Те зашипели, отклоняя «Орион».
Медленно, Иисусе, до чего ж медленно!
Ракета, похожая на ядро с прицепленными движками, пролетела мимо.
– Не попала! – возрадовался Фернандес. – Не попала!
А реактивный снаряд описал дугу и понесся обратно, настигая цель «в лоб».
– Родди!
– Да вижу я…
Хартнел выждал пару секунд, шепча: «Тысяча раз… Тысяча два…», и дал импульс из маневрового.
Этот был посолиднее двигателя коррекции – «Орион» ушел с линии огня со скоростью пешехода.
Ракета унеслась, минуя капсулу, обратно к «Энтерпрайзу».
– Попади! – взмолился Энрике. – Попади!
Но нет – зачастили вспышки автоматической пушки, и ракета рванула, вспухла клубом подсвеченного дыма и будто растаяла в черноте.
А пушка заработала снова, выпуская длинную очередь.
Стреляли с упреждением, поэтому Родерик затормозил «Орион», а потом вернул его на прежнюю траекторию.
Цепочка зловредных снарядиков промахнула рядом, ощутимая лишь локатором, на экране которого пару раз мигнуло красным: «Метеоритная атака!»
Если бы…
Сгинуть от метеорита было бы не так обидно и стыдно.

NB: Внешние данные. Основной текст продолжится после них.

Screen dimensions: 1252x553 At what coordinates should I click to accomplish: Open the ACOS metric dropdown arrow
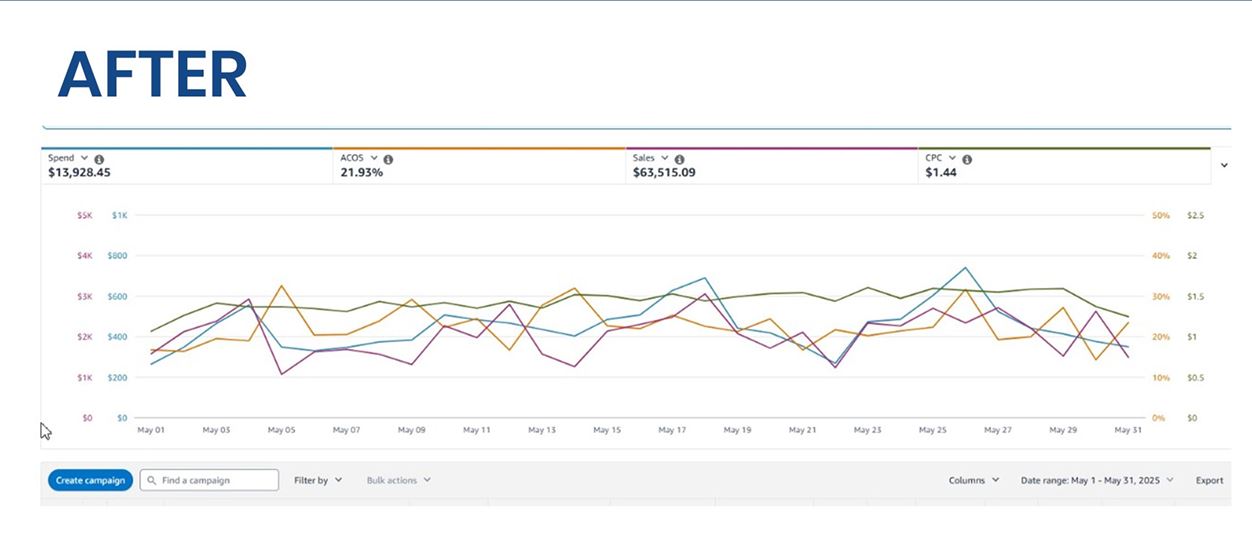point(374,158)
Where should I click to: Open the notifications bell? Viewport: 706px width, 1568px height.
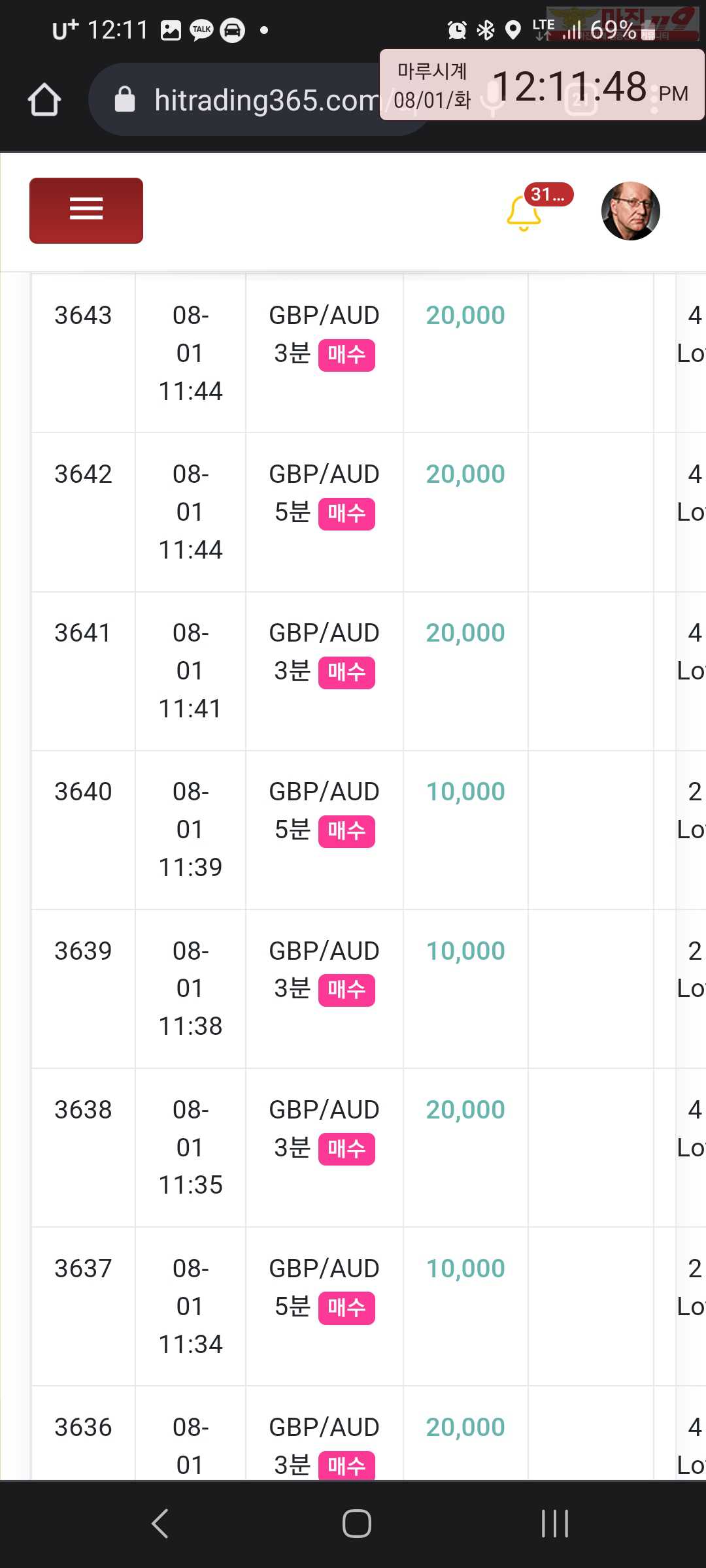[x=524, y=214]
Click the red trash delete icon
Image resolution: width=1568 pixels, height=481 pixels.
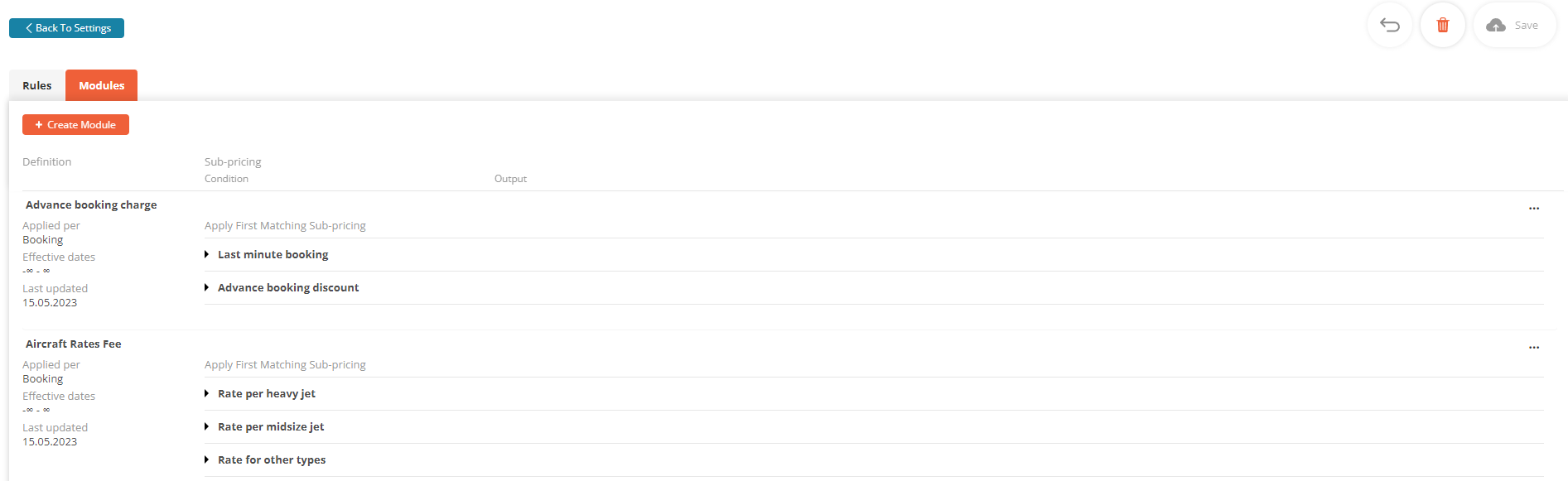tap(1442, 26)
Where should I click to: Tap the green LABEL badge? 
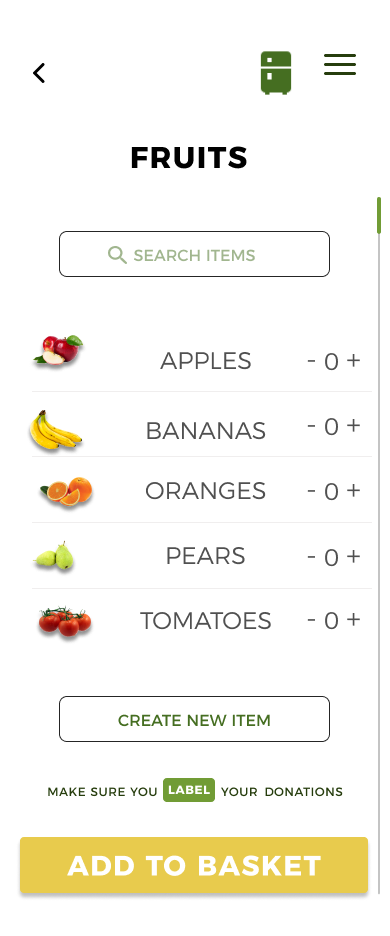(189, 790)
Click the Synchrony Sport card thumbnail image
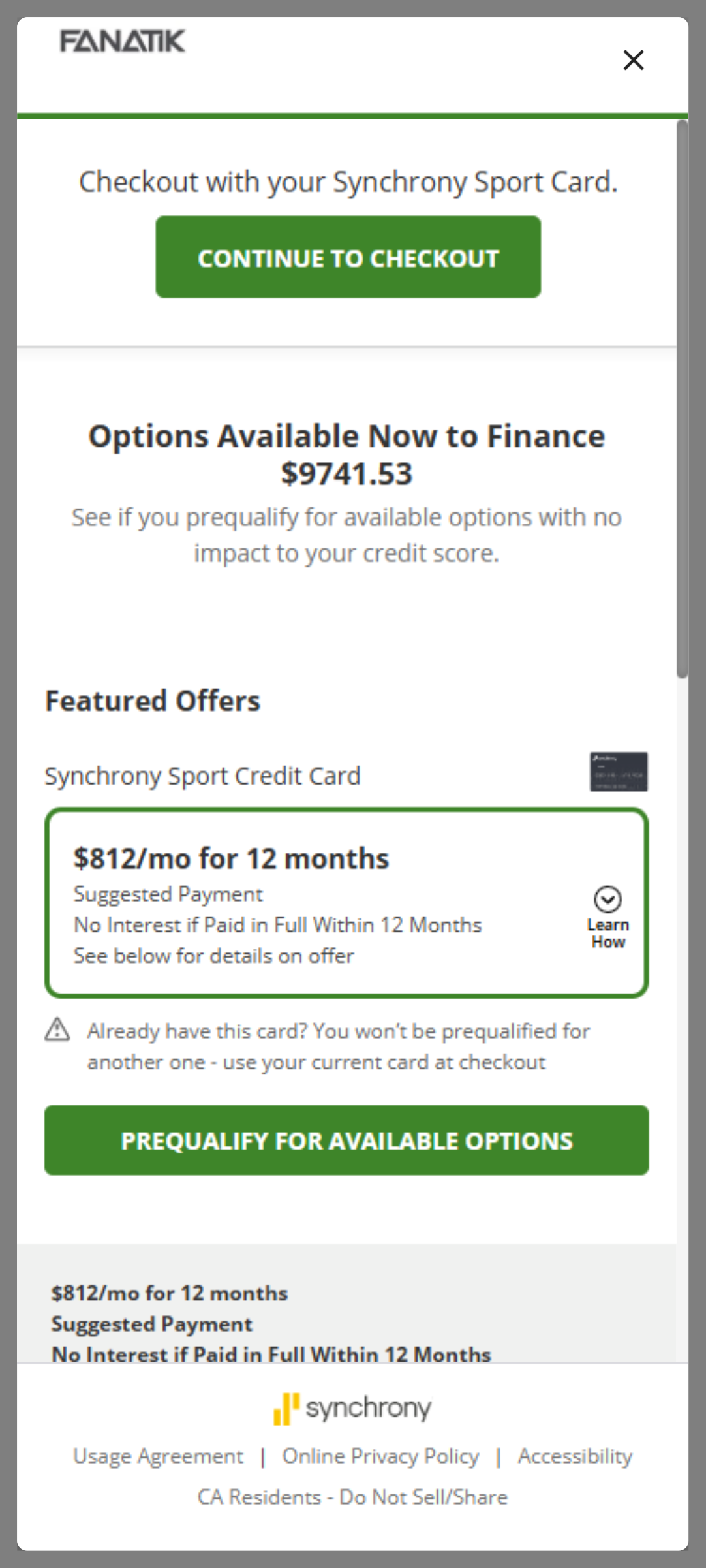This screenshot has width=706, height=1568. 619,772
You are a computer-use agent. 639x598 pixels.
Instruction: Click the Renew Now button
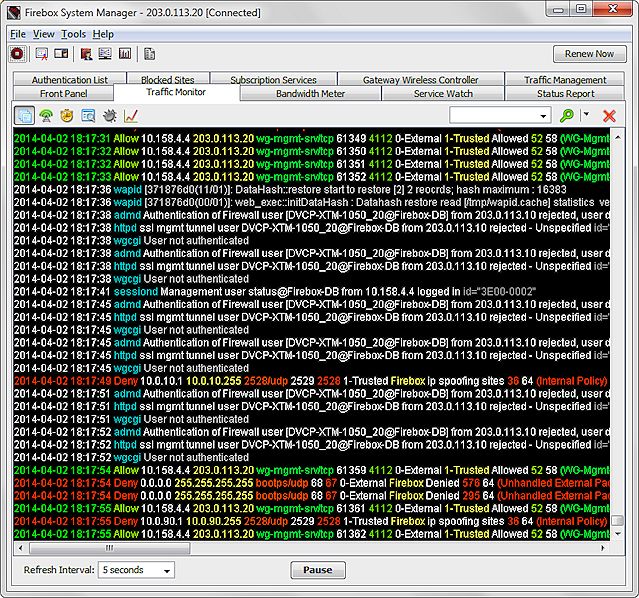589,54
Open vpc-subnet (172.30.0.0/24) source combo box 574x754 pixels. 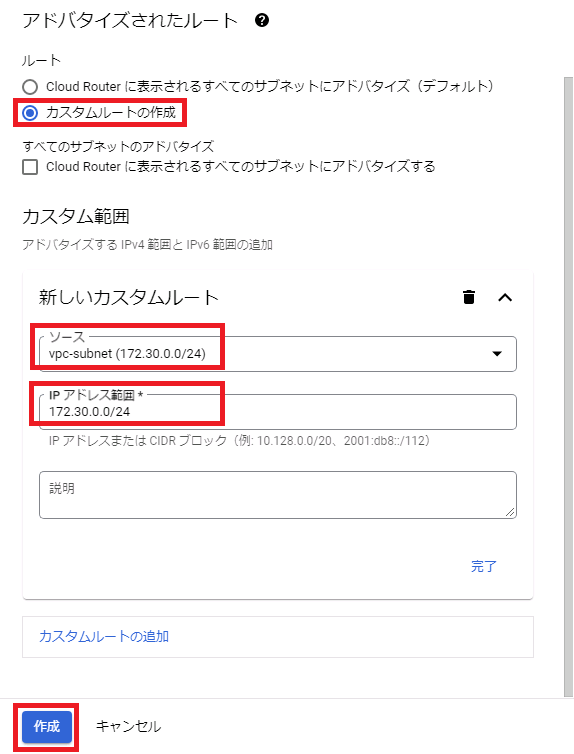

Астронавт должен быть готов ко всем опасностям космоса – к перегрузкам, к разгерметизации и вакууму к испепеляющей жаре и ледяному холоду к радиации и метеоритам.
Но не к подлому расстрелу!
– О майн готт… – вздохнул Ганс.
– Что еще? – буркнул Хартнел, не спускавший глаз с силуэта «Энтерпрайза».
– Пег умер…
Родерик перекрестился, даже не взглянув на Кернса.
– Скоро наша очередь… – выдавил Энрике жалкую улыбку.
– Перестань!
– А я так и не помирился с Долорес…
Хартнел свирепо засопел.
– Ганс! Дай водички! Продуктовый ящик рядом с тобой.
– Йа, йа… Воды мало, командир.
– Нам хватит, – криво усмехнулся Родерик.
Он вдруг остро ощутил невесомость.
Теперь она была и в его душе, грешной, запятнанной проступками и незаслуженными обидами, которые он причинял жене, сыну, матери, отцу…
И ничего уже не исправишь…
Пока человек жив, он наивно полагает, что способен планировать свое житие, в нем крепко убеждение: все еще можно исправить, переиграть!
Перед кем-то извиниться.
Поцеловать жену.
Взять на руки ребенка и уверить, что папа его любит.
Но когда ты играешь в жмурки со смертью и осознаешь, что выигрыша у тебя нет, и не будет…
Вот тогда и родится внутри отчаяние и безысходность.
Чего же он тогда увертывается?
Взял бы, да и подставил «Орион» под ракету, чтобы сразу – вдрызг…
А привычка такая – жить.
Глупая привычка…
Мюллер протянул Хартнелу бутылочку с водой.
Родерик открыл ее одной рукой и выцедил разом.
Полегчало.
«Энтерпрайз» шел, не отставая, словно выжидая чего-то.
Может, командир ТМК запрашивал дальнейших указаний?